At this point, that’s all the information we really have about the larger forces that have brought these eight people together. And really it’s only Nomi and Will who are doing any of the digging, as the rest of the cluster has their own drama to contend with. Kala was wrestling with her emotions for Wolfgang, but now has to deal with her future father-in-law getting stabbed to death by a crazy gang of devout Hindus. Wolfgang, on the other hand, is sitting in a hospital looking after Felix after his buddy took a shotgun blast to the guts. An attempted murder administered by the rival crime gang.
For Capheus, he finally wised up to the fact that his association with the crime kingpin Kabata will only earn him an early death. But when he tries to break off his arrangement, a rival gang bursts into his mother’s home and demands that he deliver Kabata’s daughter to them. Lito’s problems, in comparison don’t seem that terrible, even if his choices might have led to Daniela returning to an abusive relationship. Hard as it was to watch, Hernando was right to break up with him. Lito should not put his reputation as an actor above the safety of their friend, even if it means coming out to the world.
By this token, Sun has it easy. That is, as easy as someone beating up a load of angry inmates and landing in solitary confinement can have it. That’s prison life for you, though. You try to maintain some semblance of your own humanity but the other prisoners want to keep you from it. You’d slap them down too. Really the only main character that is in some kind of calm state is Riley. She’s returned to Iceland to be there for her father’s piano recital and is settling back in, even as she tries to push aside her worries that something bad is going to happen. Thankfully, Will is there to help cheer her up. The two get closer than ever, as well, having a cross-continent make-out session that only has to stop when Will’s police partner drops in and finds his buddy smooching the air.
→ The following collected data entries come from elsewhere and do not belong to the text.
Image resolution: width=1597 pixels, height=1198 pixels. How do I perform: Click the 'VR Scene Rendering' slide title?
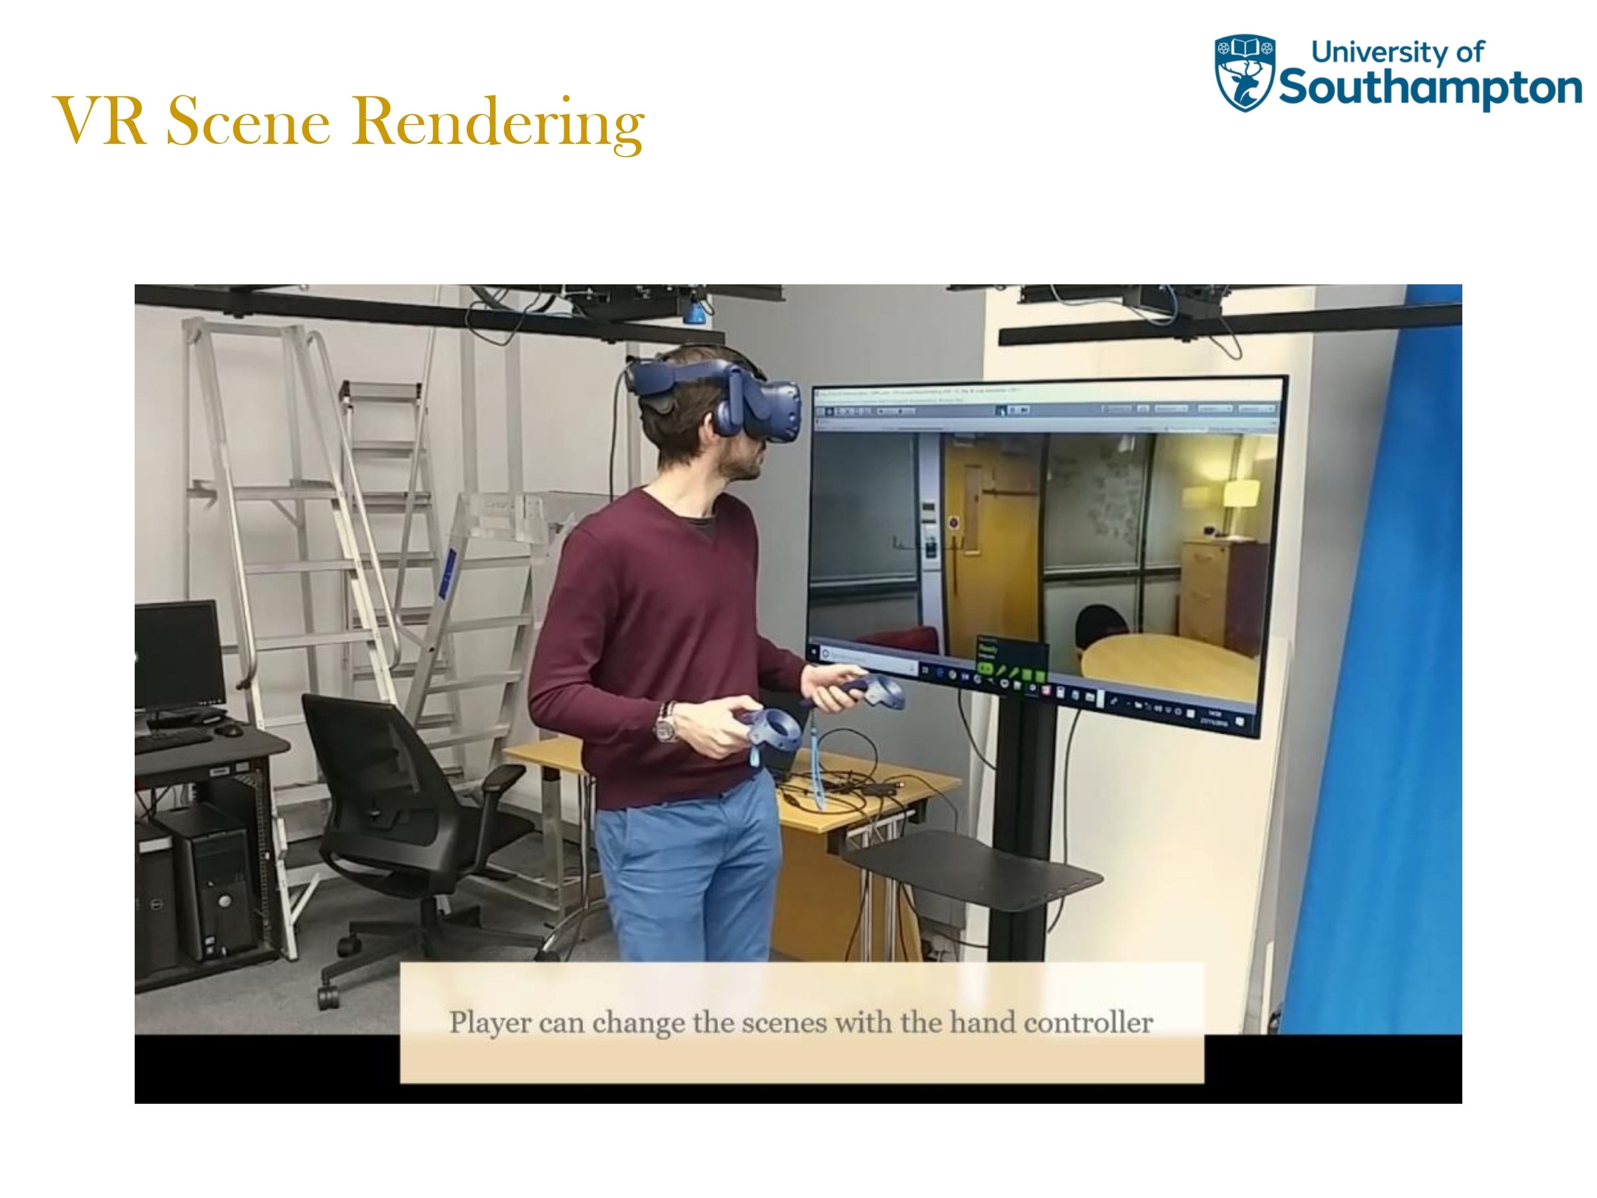point(349,121)
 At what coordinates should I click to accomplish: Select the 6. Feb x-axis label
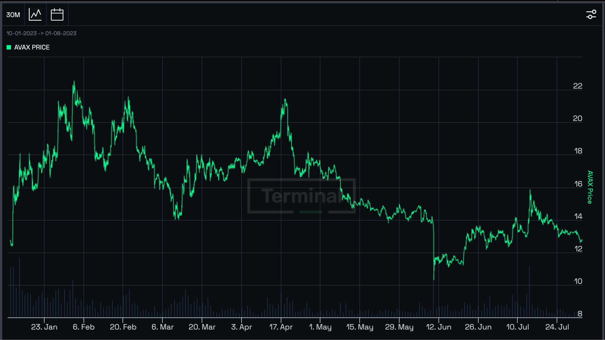coord(84,327)
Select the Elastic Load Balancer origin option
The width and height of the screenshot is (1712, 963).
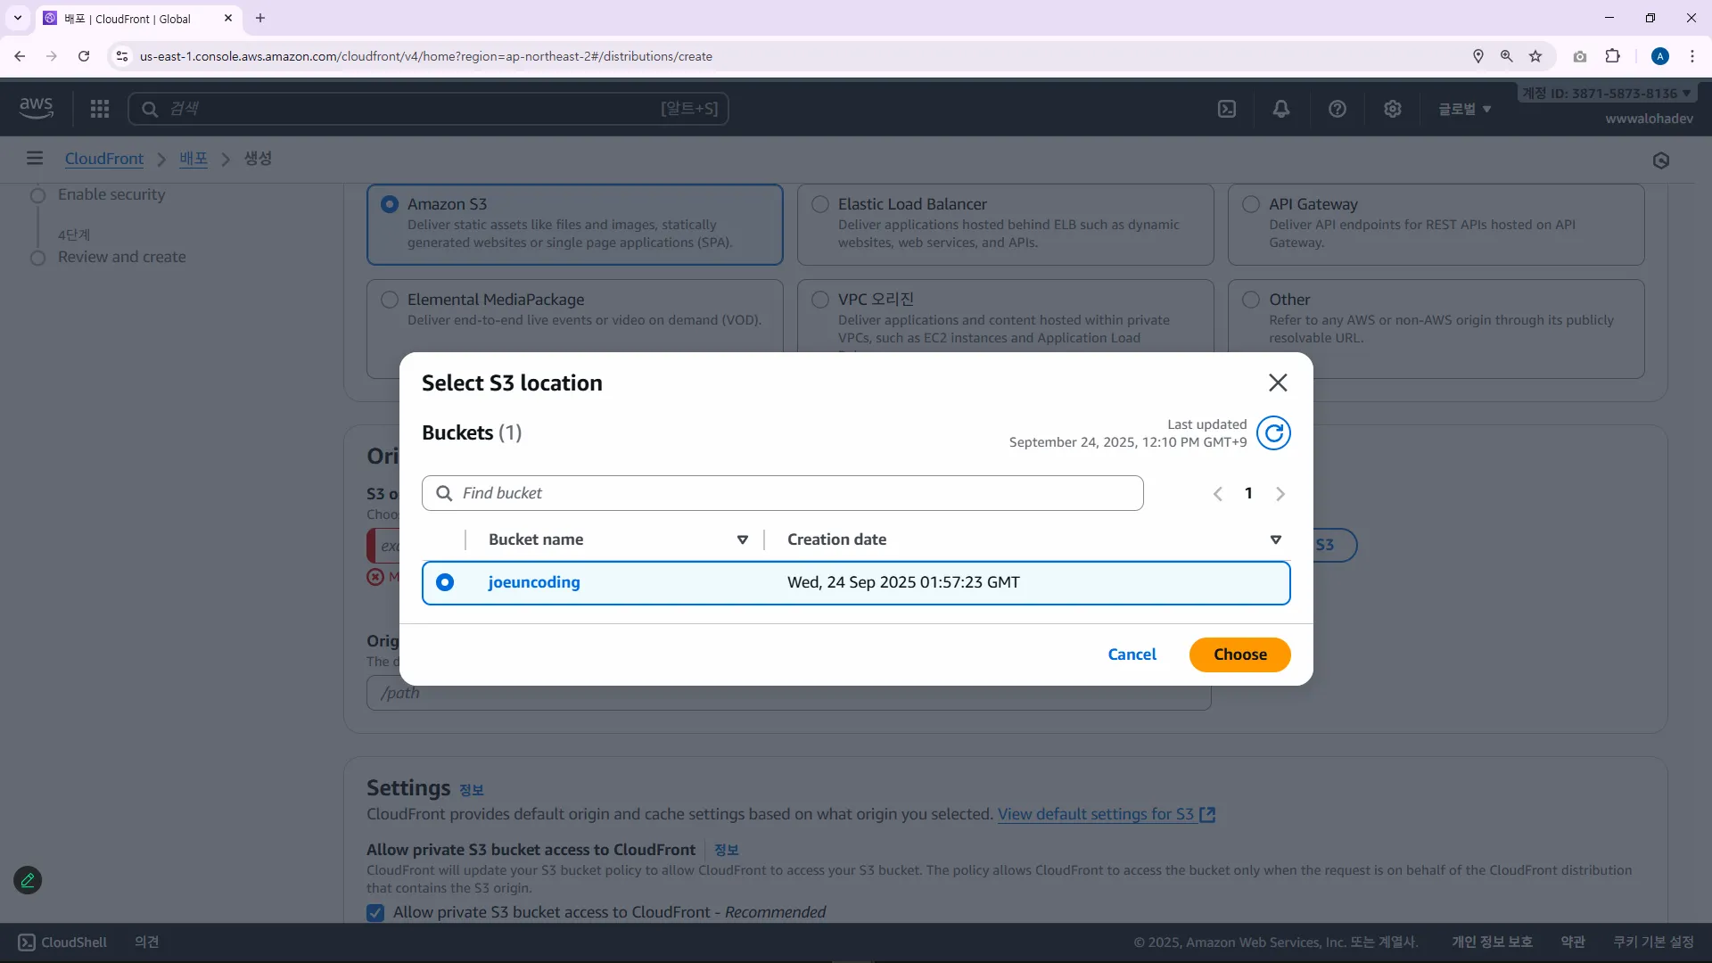pyautogui.click(x=820, y=204)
It’s worth noting that the directors of these two episodes—James McTeigue and Dan Glass—moved the action along at a much faster pace. They cut back and forth between the various worlds of the sensates in manner that felt much quicker than in the previous six installments. That served at least the big moment when Whispers arrives on Amanita’s doorstep and Nomi has to make a dramatic escape that involves her linking up with Will, Sun, and Capheus. And both directors knew when to slow down during the pleasant “getting to know you” scenes between Will and Riley, and Wolfgang and Kala. The feel that charged the rest of these two hours was one that we were being hurtled toward a few denouements that will settle the accounts for a number of characters, while revealing just enough to get us desperate for Season Two.
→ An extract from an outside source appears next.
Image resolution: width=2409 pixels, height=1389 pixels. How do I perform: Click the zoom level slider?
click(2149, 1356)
I’m also enjoying how much more blatant the show is with its feminist intent with these two hours. The Wachowskis and J. Michael Straczynski (I didn’t forget you this time) are revealing a lot of the disappointing sexual politics of the world, and creating female characters that push back against the norms. The women that Sun bunks with in prison are all there for murdering abusive men in their lives. The toughest hackers in San Francisco for a few days were Nomi and Amanita. And in a flashback, we see Capheus’s mother taking a stand and cursing the tribal system in Kenya as she protects her child from ostracization.
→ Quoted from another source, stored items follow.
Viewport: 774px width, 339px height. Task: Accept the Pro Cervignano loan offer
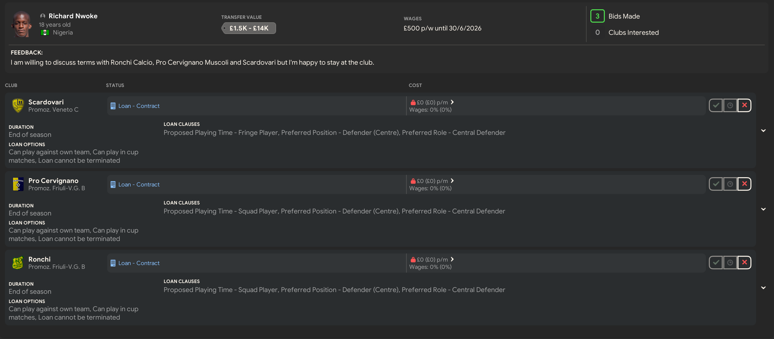point(716,184)
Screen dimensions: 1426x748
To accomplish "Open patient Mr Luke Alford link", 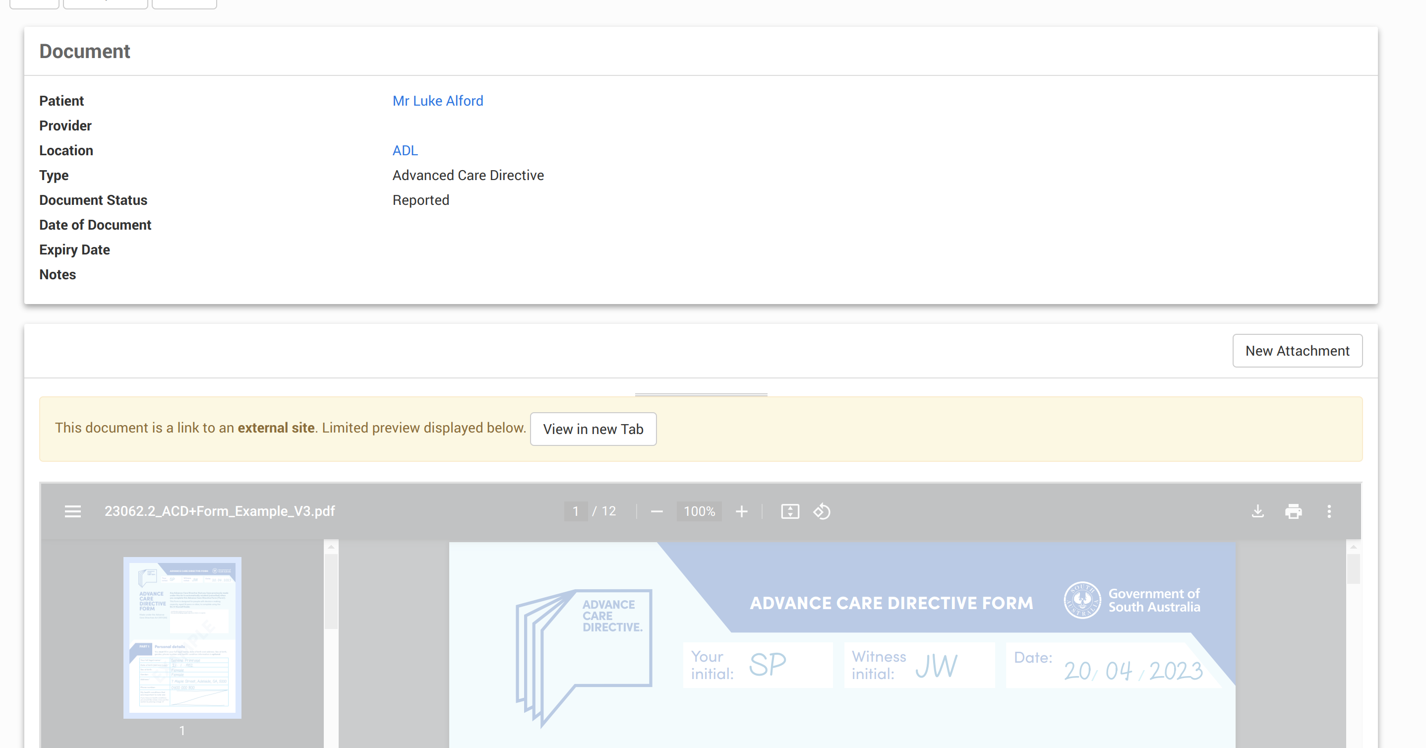I will [437, 101].
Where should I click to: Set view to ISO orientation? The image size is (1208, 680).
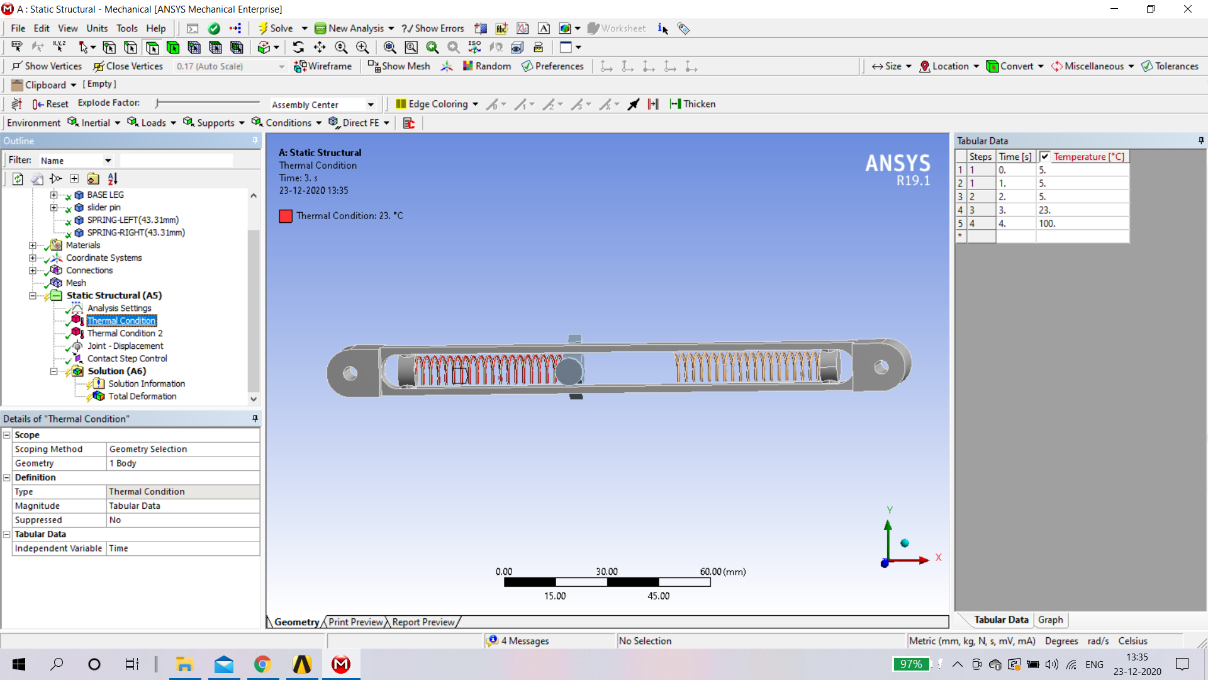pos(475,47)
That has me excited for what’s in store for Kala and Riley. The former may be devastated by watching her future father-in-law get killed, but it was leading her to a path of independence. Maybe then she doesn’t have to quit her pharmaceutical job to help be the broodmare for her husband. Riley has yet to unveil her true strengths yet… other than being able to rock a party with her DJ skills. Sense8 is setting a great precedent for the many women within its borders, so it seems only a matter of time before she breaks out of this cocoon she’s wrapped tightly in and takes off in a big way. If not, I guess she’ll just stick around to show us how two sensates have sex when they’re not even in the same country.